• Required work: In the entries that follow, find the line containing "Identify the click"; from there, copy every line exactly through the line containing "Wersja kontrastowa [button]".

[Data records — start]

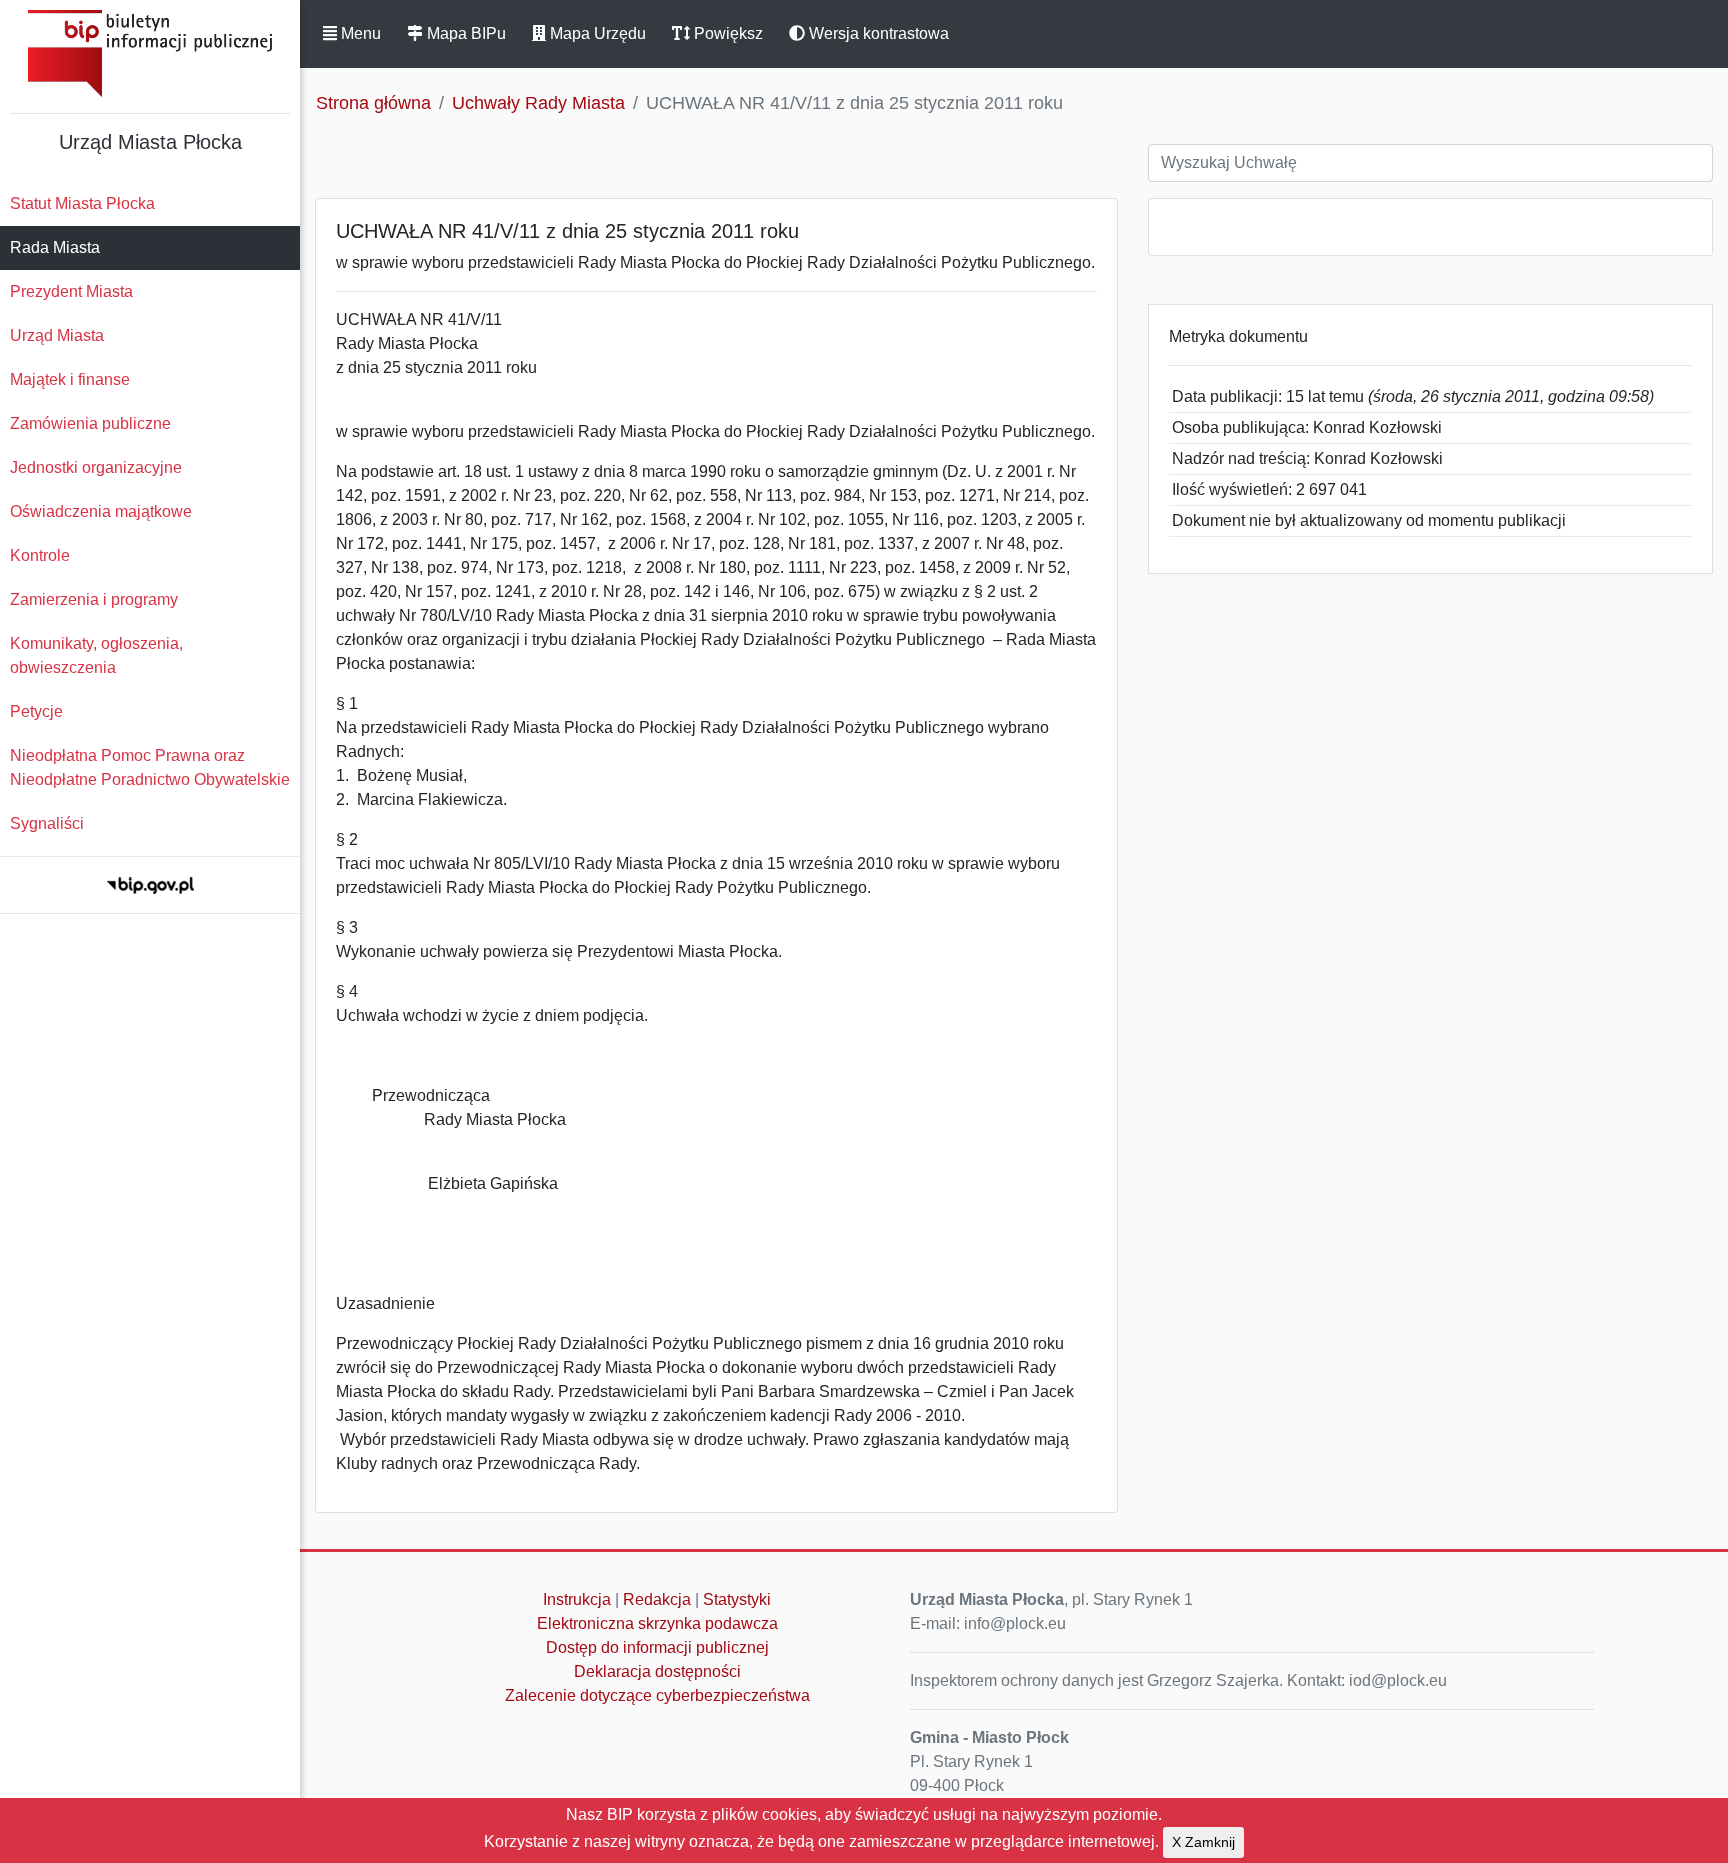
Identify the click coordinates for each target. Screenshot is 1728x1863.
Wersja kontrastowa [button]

[Data records — finish]
[Data records — start]

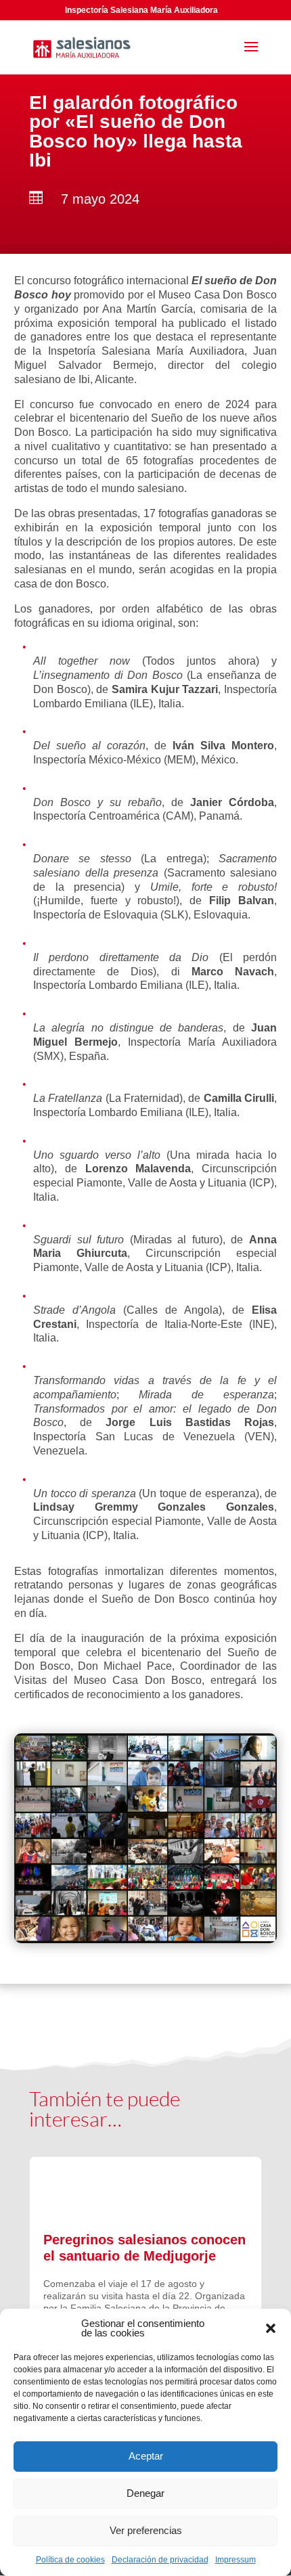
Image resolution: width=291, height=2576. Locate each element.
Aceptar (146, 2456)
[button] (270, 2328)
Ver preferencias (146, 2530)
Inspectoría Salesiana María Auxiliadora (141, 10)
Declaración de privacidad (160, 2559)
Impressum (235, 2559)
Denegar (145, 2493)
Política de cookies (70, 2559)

[Data records — finish]

• Problem solution:
Identify the click coordinates for each target. Screenshot is 1728x1863.
Wersja kontrastowa [button]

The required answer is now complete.